** TRY IT **
Scan the material for the word "computer", then return every line where it appears.

= Beginning of Section =

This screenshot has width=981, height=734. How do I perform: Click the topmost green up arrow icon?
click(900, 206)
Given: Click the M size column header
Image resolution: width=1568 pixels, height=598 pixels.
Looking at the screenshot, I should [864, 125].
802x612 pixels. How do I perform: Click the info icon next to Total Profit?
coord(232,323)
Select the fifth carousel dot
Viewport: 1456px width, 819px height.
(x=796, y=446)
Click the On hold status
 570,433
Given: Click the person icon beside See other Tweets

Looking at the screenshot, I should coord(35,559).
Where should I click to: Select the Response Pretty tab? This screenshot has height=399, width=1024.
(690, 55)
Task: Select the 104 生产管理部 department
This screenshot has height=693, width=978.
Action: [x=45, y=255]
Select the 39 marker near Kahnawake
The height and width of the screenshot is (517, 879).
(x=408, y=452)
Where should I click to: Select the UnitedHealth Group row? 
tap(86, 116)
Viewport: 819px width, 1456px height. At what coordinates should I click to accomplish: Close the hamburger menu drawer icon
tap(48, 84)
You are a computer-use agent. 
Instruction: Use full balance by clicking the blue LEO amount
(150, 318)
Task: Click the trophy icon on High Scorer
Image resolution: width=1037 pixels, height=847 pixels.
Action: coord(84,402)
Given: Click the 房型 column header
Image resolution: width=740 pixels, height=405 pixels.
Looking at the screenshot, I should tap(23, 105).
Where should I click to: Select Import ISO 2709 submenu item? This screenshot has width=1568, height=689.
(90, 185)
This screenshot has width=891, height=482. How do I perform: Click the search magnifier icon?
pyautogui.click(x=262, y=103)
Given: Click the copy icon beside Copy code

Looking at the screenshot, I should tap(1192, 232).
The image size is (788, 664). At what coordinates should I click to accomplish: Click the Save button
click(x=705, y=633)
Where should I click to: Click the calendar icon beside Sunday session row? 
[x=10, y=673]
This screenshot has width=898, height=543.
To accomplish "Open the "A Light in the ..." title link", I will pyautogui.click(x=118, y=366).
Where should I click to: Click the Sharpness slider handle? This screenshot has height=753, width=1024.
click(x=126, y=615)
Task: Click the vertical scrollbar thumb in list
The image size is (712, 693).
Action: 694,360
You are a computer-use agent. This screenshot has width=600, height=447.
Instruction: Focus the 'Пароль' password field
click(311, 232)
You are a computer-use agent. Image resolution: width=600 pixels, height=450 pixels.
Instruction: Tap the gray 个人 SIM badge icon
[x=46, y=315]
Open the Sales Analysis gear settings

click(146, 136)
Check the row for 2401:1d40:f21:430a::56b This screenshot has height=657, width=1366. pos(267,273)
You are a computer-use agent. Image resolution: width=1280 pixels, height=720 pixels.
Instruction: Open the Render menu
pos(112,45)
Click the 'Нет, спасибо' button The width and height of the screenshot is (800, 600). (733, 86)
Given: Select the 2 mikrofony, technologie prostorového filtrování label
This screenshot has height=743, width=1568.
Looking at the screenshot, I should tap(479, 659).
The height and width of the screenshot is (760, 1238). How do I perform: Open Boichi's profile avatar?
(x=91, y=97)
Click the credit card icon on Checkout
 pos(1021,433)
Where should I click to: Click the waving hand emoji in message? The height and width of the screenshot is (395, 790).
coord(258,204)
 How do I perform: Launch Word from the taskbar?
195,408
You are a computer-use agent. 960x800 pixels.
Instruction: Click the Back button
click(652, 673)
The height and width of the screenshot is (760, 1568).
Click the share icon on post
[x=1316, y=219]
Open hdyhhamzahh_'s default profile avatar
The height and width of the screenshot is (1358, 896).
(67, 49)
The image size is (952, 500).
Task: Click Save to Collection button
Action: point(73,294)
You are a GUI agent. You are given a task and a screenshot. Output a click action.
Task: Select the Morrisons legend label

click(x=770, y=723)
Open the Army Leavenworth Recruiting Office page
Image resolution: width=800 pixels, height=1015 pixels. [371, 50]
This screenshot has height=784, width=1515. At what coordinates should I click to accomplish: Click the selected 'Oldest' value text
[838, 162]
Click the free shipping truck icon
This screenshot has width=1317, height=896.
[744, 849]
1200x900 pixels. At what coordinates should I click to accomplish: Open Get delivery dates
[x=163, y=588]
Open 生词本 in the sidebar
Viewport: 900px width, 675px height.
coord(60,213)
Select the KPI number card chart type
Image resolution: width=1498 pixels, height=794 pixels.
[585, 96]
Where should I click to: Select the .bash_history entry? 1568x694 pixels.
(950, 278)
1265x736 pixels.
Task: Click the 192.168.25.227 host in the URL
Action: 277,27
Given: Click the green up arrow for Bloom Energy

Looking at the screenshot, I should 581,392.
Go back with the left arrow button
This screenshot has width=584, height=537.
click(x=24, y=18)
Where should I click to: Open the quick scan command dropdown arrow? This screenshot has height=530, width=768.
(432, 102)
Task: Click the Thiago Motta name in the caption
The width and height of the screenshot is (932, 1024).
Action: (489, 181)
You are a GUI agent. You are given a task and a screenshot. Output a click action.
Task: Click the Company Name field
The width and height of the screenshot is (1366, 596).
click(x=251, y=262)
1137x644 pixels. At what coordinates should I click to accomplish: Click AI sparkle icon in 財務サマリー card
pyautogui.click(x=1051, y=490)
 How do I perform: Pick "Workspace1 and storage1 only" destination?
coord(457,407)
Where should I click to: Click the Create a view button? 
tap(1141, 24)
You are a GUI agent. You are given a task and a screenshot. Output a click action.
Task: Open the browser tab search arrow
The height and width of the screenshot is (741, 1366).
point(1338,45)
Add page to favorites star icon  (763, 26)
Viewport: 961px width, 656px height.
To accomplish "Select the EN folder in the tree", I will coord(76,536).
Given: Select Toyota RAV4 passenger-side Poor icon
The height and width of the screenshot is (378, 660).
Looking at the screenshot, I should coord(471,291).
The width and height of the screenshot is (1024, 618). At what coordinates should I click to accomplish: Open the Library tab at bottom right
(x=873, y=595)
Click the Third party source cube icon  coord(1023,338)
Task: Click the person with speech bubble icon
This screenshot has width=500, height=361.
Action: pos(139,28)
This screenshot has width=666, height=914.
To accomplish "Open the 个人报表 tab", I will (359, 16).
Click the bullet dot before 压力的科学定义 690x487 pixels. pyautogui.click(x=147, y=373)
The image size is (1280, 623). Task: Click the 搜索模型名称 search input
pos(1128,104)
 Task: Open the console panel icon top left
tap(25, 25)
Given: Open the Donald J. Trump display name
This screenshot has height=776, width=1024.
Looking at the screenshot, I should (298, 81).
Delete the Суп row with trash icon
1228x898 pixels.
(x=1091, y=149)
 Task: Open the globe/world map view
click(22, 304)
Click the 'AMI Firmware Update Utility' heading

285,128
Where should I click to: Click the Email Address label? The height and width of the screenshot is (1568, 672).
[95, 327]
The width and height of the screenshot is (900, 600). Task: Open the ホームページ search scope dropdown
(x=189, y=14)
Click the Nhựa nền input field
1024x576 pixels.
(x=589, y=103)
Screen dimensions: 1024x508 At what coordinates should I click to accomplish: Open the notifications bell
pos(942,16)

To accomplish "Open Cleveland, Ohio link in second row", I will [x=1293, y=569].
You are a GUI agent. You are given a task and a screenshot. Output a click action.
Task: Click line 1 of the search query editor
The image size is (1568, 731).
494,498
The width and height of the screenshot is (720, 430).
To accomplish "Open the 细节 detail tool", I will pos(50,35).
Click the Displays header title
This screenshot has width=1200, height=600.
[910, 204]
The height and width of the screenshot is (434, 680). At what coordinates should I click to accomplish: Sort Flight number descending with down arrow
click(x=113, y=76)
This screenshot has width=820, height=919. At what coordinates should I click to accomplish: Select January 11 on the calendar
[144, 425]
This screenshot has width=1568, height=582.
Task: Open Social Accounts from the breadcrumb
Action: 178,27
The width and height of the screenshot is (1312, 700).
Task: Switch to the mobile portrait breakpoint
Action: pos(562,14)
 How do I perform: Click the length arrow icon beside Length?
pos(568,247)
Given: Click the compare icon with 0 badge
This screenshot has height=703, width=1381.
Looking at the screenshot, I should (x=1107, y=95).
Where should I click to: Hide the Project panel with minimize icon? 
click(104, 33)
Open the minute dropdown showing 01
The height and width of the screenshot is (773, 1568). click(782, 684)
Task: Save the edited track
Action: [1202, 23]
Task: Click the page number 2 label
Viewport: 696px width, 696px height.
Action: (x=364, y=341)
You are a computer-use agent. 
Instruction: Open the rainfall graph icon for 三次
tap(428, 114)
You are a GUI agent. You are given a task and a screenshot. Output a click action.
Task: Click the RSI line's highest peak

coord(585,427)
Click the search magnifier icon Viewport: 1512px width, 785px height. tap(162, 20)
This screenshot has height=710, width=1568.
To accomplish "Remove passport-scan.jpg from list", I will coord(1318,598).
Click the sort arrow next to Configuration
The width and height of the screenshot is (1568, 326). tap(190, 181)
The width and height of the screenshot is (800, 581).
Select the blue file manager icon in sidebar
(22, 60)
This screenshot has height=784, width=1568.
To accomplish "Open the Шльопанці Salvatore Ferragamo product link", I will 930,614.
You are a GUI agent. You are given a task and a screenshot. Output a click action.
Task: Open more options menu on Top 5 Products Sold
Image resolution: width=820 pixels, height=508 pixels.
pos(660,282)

= End of Section =

** ANSWER FOR THIS EXERCISE **
You are a computer-use agent. 
You are a computer-use agent. This screenshot has width=600, height=447.
You are a computer-use agent. Image resolution: width=600 pixels, height=450 pixels.
You are a computer-use agent. Image resolution: width=1280 pixels, height=720 pixels.
You are a computer-use agent. 960x800 pixels.
You are a computer-use agent. 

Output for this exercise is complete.